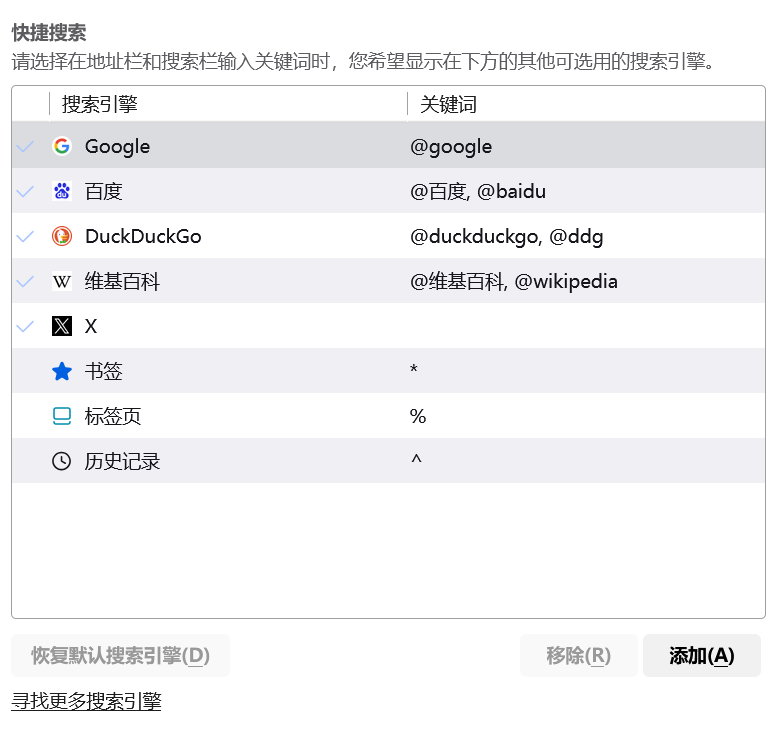Click the DuckDuckGo duck icon
The height and width of the screenshot is (746, 784).
pos(62,236)
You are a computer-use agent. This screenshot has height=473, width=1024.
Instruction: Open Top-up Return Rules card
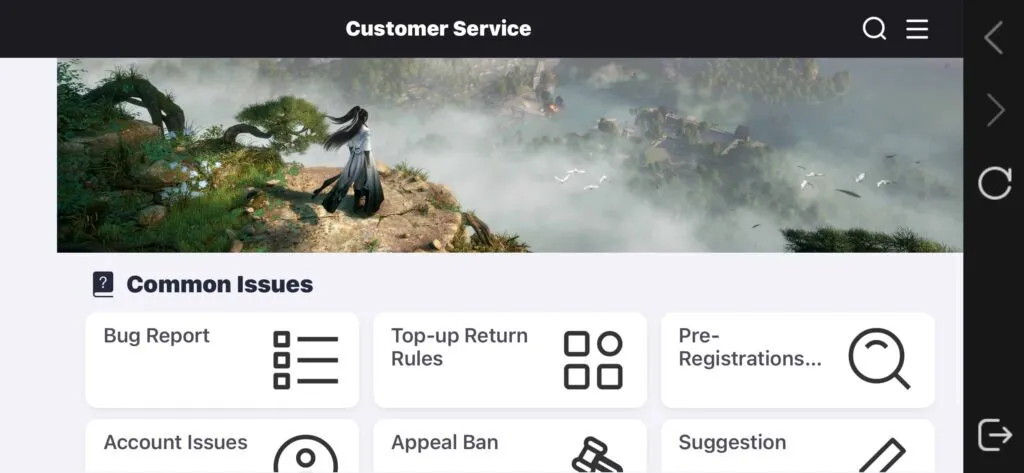coord(510,360)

____

* [WRITTEN INSTRUCTION]: Print every line of the listing above word for word, leaving out the pictures.

* [RESULT FOR THIS EXERCISE]:
Click the DuckDuckGo duck icon
The height and width of the screenshot is (746, 784).
pos(62,236)
You are a computer-use agent. This screenshot has height=473, width=1024.
Instruction: Open Top-up Return Rules card
coord(510,360)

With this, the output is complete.